You may have seen ads from the main two companies in the space, FanDuel and DraftKings. Each is valued above a billion dollars and recently raised massive rounds of funding from major investors (275M for FanDuel from KKR/Google Capital/Time Warner among others, and 300M for DraftKings from Fox and multiple sports leagues).
In 2014, 1.5M Americans played Daily Fantasy, paying more than a billion dollars in entry fees.
Wait, how is this legal? Isn’t it gambling?
US law allows skill-based gaming, and Daily Fantasy Sports are considered a skill game (like poker) rather than gambling. They are legal in 45 of 50 states.
So how do I cash in?
The notion of DFS as a skill game is both a benefit (it’s legal) and a downside to the industry. It’s increasingly dominated by the most skilled players, aided by mathematical models (and maybe too much time on their hands).
According to the Sports Business Journal, 91% of all profits this baseball season have been earned by just 1.3% of the players. And it takes a ton of volume to make good money – the top 11 individual players averaged 2 million in entry fees to earn 135k in profit.
It’s a classic case of a few sharks eating many minnows, where 80% of all players have an expected loss of ~25 dollars.
Bottom line? Daily Fantasy Sports are here to stay and are worth having on your radar. You may want to dabble to have a bit of fun (we’re right there with you). But don’t count on quitting your day job.
Sources for this story included: Sports Business Journal (Eric Fischer), and DraftKings.
One hit wonders
+No team has been hotter this summer than baseball’s Toronto Blue Jays. After making multiple deals at the trade deadline, the Blue Jays have passed the Yankees for first place in the American League East. They’ve won 16 of their last 19 games and swept the Angels this weekend, scoring 36 runs in 3 games (MLB average is ~4 runs per game).
Note – Friday’s Primer will feature an ‘MLB season-to-date’ guide to ensure you’re up to speed even if you haven’t exactly been glued to the season’s first 125ish games.
+Tiger Woods ignited golf fans’ hopes this weekend, but in the end his forgettable season came to a close when he failed to hold onto his lead at the Wyndham Championship. 2015 marks the 2nd year in a row that Tiger earned less than a million dollars in prize money after reaching the mark for 17 consecutive years (1997-2013). Davis Love III picked up the win at the Wyndham, becoming the third-oldest PGA Tour winner in history.
+Cool story: turns out that for the last 30 years the NBA schedule has been made by one guy with a spreadsheet.
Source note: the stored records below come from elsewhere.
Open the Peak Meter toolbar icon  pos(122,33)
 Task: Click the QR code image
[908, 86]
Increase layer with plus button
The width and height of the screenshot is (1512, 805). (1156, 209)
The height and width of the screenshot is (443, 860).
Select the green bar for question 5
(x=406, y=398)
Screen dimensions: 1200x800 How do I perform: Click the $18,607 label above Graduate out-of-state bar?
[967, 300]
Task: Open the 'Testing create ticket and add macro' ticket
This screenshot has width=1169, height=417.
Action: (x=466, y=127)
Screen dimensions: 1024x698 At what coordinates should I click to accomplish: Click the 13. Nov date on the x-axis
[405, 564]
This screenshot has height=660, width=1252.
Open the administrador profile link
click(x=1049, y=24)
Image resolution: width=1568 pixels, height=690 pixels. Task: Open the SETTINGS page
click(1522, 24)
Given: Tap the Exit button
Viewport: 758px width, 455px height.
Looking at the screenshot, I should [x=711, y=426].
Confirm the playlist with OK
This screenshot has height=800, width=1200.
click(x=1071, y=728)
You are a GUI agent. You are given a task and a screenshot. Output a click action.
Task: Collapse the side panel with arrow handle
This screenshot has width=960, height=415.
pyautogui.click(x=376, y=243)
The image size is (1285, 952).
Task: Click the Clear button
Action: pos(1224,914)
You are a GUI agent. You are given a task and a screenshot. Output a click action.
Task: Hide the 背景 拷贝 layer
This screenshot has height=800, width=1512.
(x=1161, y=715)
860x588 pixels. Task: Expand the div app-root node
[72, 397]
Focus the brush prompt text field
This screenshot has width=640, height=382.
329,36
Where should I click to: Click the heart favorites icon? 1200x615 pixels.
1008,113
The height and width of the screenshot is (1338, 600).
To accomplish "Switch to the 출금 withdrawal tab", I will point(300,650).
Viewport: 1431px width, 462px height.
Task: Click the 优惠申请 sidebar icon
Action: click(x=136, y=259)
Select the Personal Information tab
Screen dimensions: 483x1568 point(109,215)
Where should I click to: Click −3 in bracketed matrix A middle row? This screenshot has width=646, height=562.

+The Green Bay Packers joined the growing list of teams afflicted by preseason knee injuries to Fantasy-relevant players. Wide receiver Jordy Nelson (QB Aaron Rodgers’s favorite target) will reportedly miss the entire season after tearing his ACL during Sunday’s game.
+The first college football AP (Associated Press) top 25 rankings were released. The SEC has 8 teams in the top 25 poll, and would have 10 if it was a top 27. Sheesh.
You’d get by without them, but where’s the fun in that?
We’re big fans of cool sports commercials, and Under Armour came out with a good one featuring Steph Curry, Jordan Spieth, and ballerina Misty Copeland. It invokes the Malcolm Gladwell notion of maestros achieving dominance through incredible repetition.
Word on the interwebs is there’s a Tom Brady commercial dropping soon, too.